- To do
Make an exact copy of the records, leaving out the images.
____
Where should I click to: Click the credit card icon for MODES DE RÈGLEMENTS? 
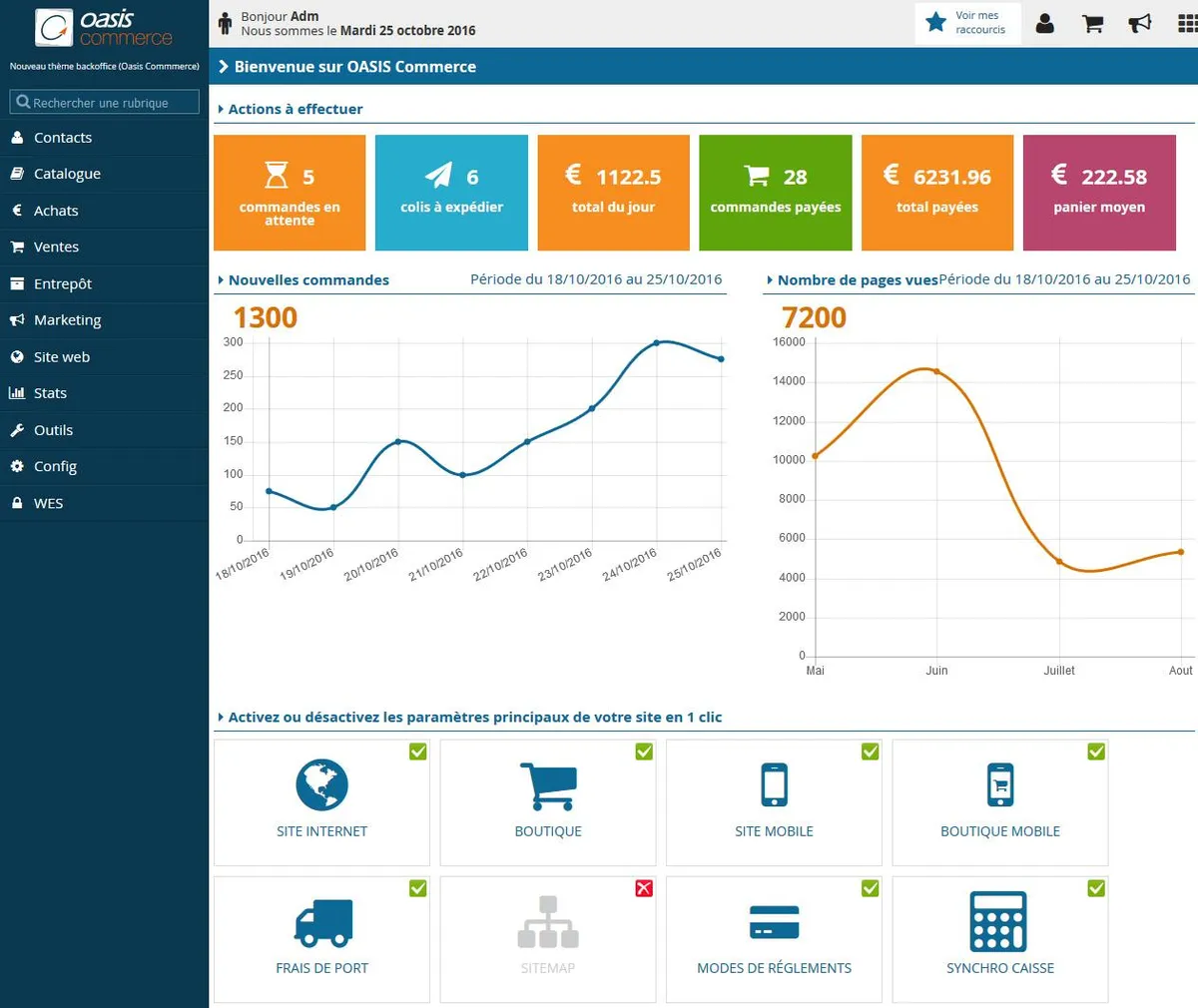(774, 922)
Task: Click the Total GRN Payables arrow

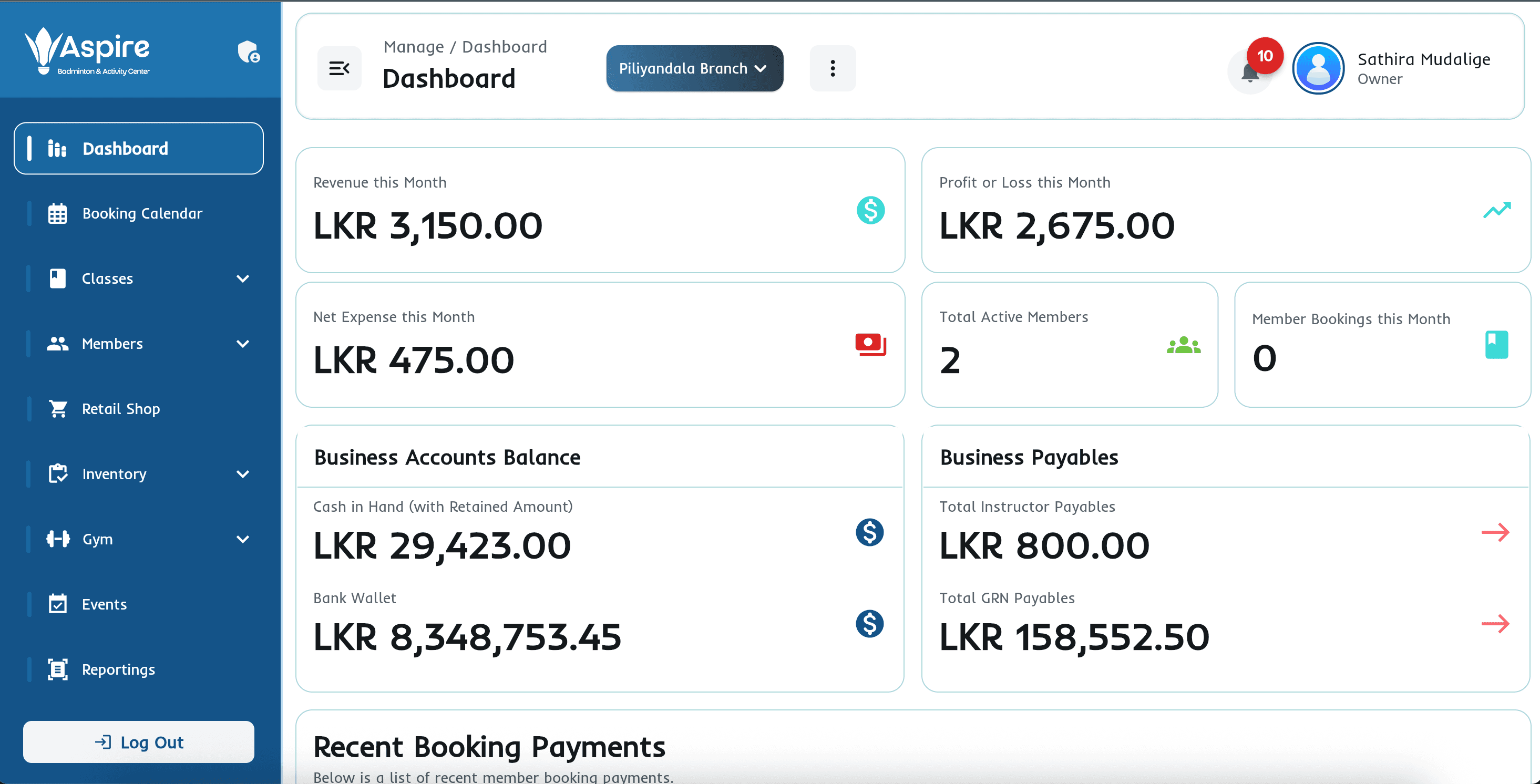Action: coord(1495,624)
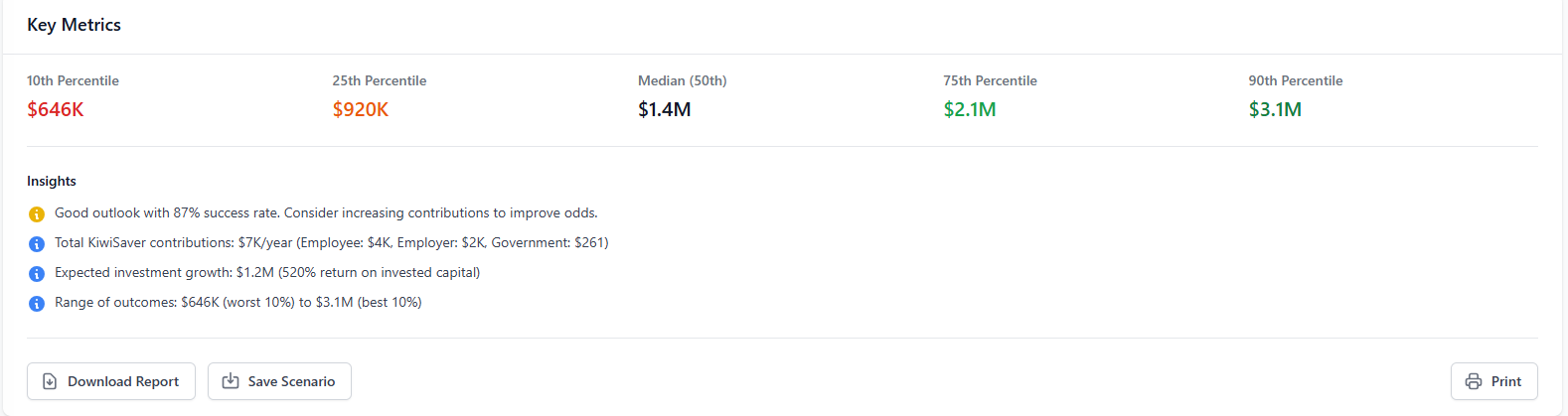
Task: Click info icon next to range of outcomes
Action: pos(37,303)
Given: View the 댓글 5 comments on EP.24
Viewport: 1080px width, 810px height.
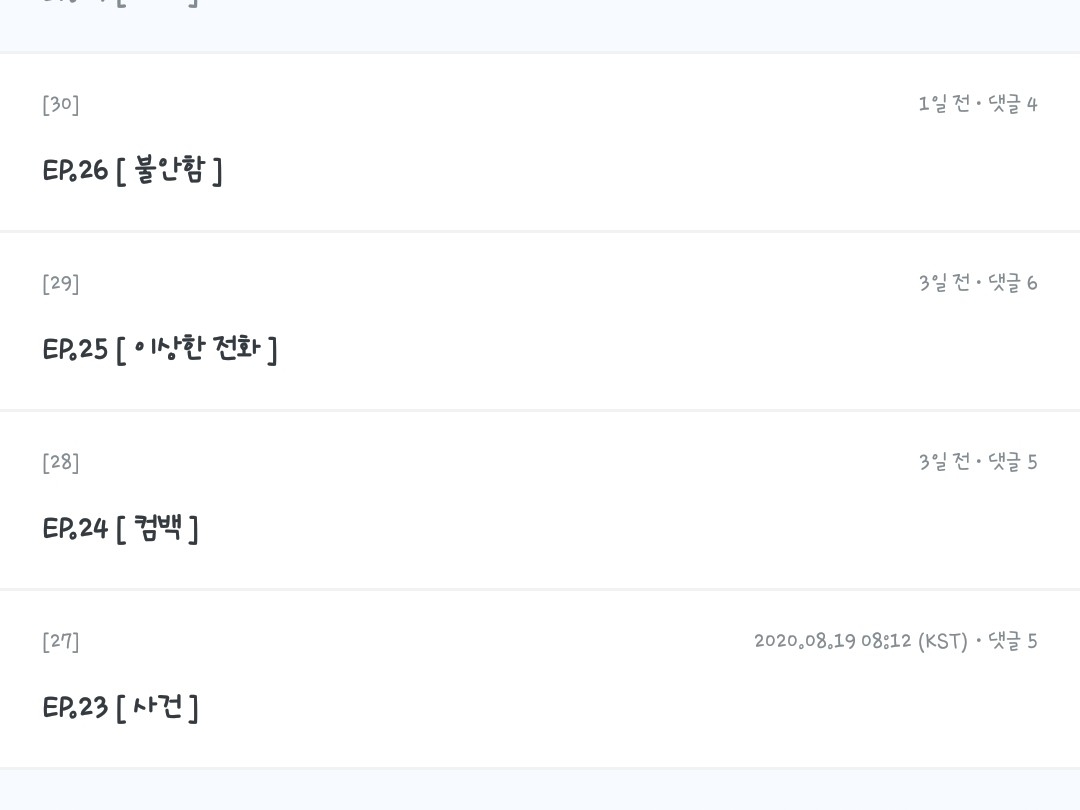Looking at the screenshot, I should (1012, 462).
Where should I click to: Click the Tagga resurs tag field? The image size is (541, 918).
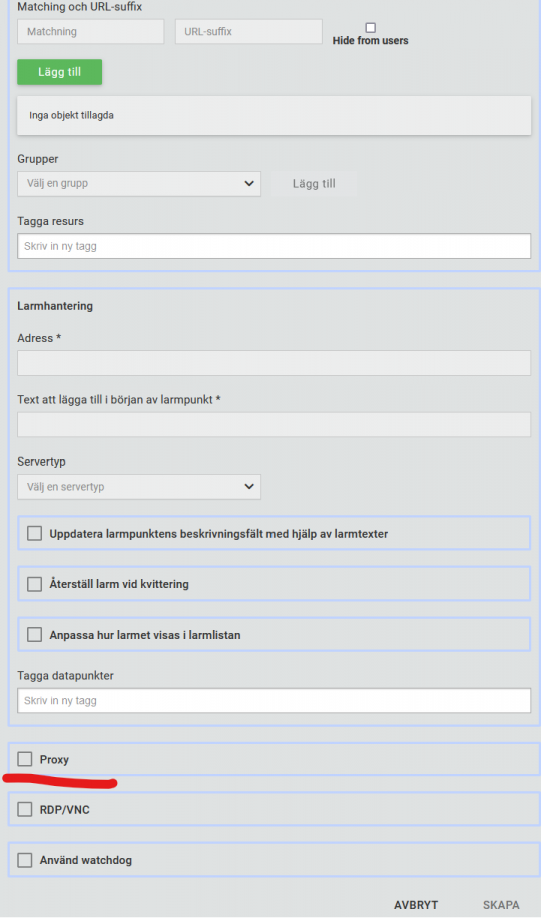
____
- Exercise output
Where should I click to: Click the credit card icon for MODES DE RÈGLEMENTS? 
(774, 922)
Task: Click the Total GRN Payables arrow

Action: coord(1495,624)
Task: Click info icon next to range of outcomes
Action: pos(37,303)
Given: View the 댓글 5 comments on EP.24
Viewport: 1080px width, 810px height.
Looking at the screenshot, I should (1012, 462).
Where should I click to: Click the Tagga resurs tag field? The image size is (541, 918).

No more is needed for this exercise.